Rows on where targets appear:
--

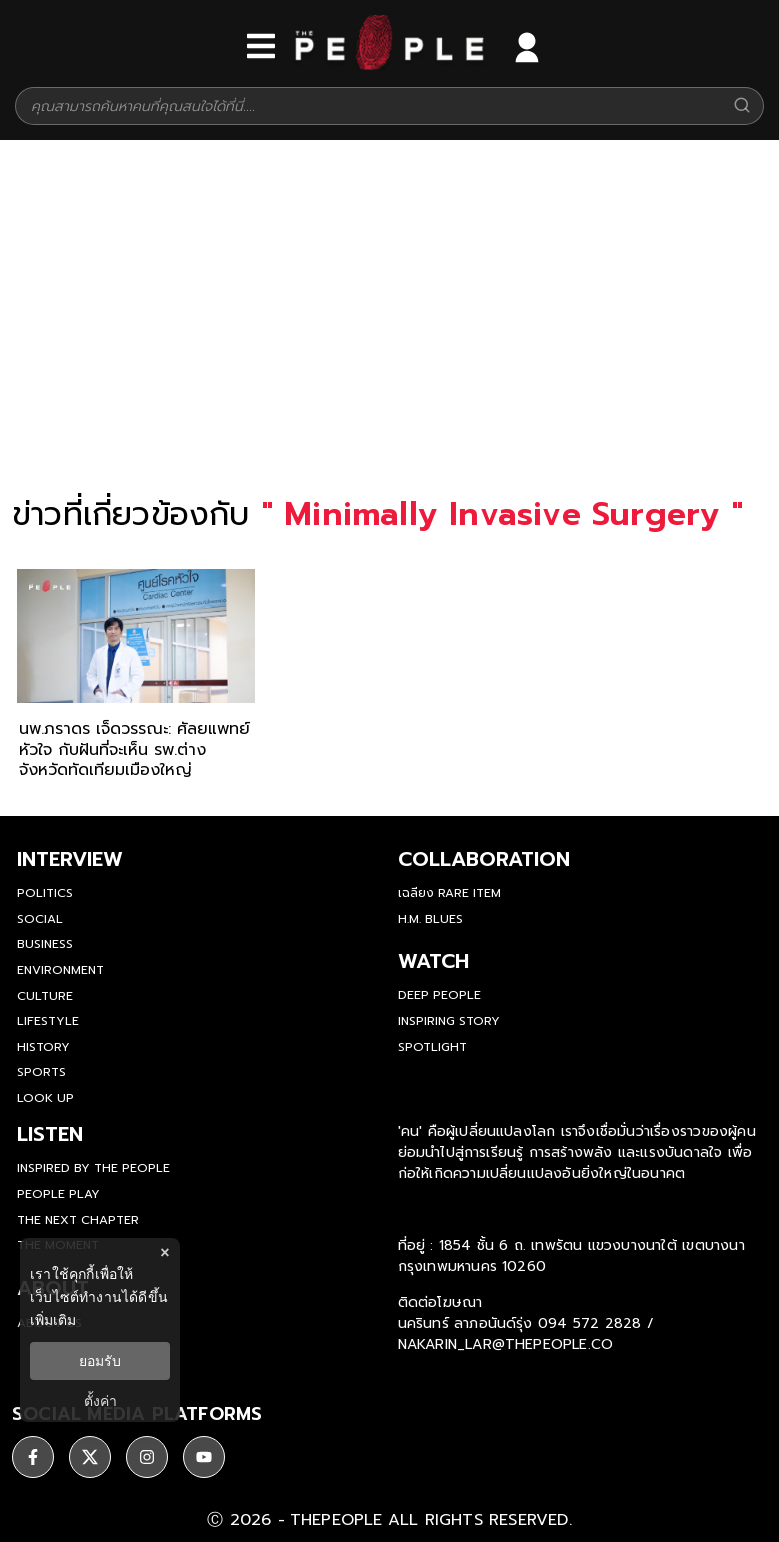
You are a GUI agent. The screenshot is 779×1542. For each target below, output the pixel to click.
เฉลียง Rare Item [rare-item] (449, 893)
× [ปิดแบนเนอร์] (164, 1252)
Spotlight (432, 1047)
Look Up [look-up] (45, 1098)
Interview (70, 859)
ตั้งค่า (100, 1401)
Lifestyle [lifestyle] (48, 1021)
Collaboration (484, 859)
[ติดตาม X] (90, 1457)
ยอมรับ (100, 1361)
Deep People (439, 995)
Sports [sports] (41, 1072)
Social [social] (40, 919)
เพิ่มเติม (53, 1320)
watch (433, 961)
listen (50, 1134)
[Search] (742, 106)
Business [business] (45, 944)
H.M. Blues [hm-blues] (430, 919)
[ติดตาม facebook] (33, 1457)
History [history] (43, 1047)
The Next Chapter (78, 1220)
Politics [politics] (45, 893)
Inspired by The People (93, 1168)
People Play (58, 1194)
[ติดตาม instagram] (147, 1457)
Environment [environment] (60, 970)
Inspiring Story (449, 1021)
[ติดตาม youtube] (204, 1457)
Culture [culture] (45, 996)
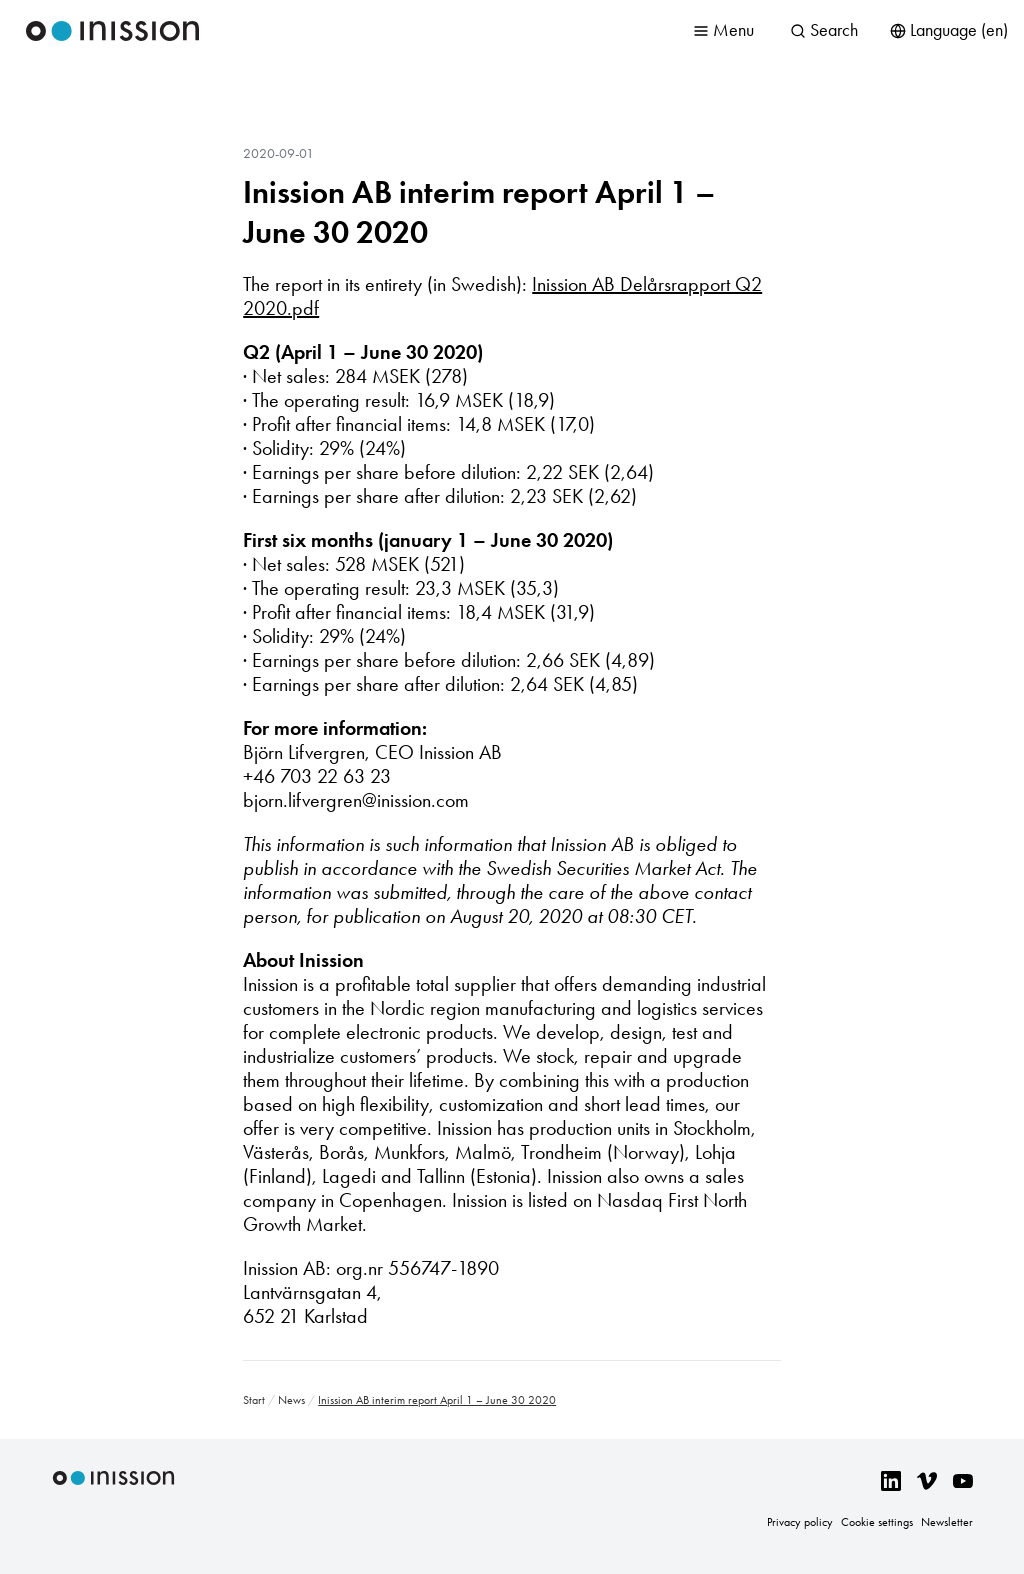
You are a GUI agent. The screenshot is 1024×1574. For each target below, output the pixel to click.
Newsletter (947, 1522)
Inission (113, 31)
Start (254, 1400)
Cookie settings (877, 1522)
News (291, 1400)
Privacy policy (800, 1522)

--

● **TASK TO COMPLETE**:
Copy every line of the data above word for word, omitting the pictures.

● **COMPLETE ANSWER**:
You are a GUI agent. The screenshot is 779×1542. For each target below, output the pixel to click.
เฉลียง Rare Item [rare-item] (449, 893)
× [ปิดแบนเนอร์] (164, 1252)
Spotlight (432, 1047)
Look Up [look-up] (45, 1098)
Interview (70, 859)
ตั้งค่า (100, 1401)
Lifestyle [lifestyle] (48, 1021)
Collaboration (484, 859)
[ติดตาม X] (90, 1457)
ยอมรับ (100, 1361)
Deep People (439, 995)
Sports [sports] (41, 1072)
Social [social] (40, 919)
เพิ่มเติม (53, 1320)
watch (433, 961)
listen (50, 1134)
[Search] (742, 106)
Business [business] (45, 944)
H.M. Blues [hm-blues] (430, 919)
[ติดตาม facebook] (33, 1457)
History [history] (43, 1047)
The Next Chapter (78, 1220)
Politics [politics] (45, 893)
Inspired by The People (93, 1168)
People Play (58, 1194)
[ติดตาม instagram] (147, 1457)
Environment [environment] (60, 970)
Inspiring Story (449, 1021)
[ติดตาม youtube] (204, 1457)
Culture [culture] (45, 996)
You are a GUI agent. The screenshot is 1024×1574. For each target below, output the pixel to click.
Newsletter (947, 1522)
Inission (113, 31)
Start (254, 1400)
Cookie settings (877, 1522)
News (291, 1400)
Privacy policy (800, 1522)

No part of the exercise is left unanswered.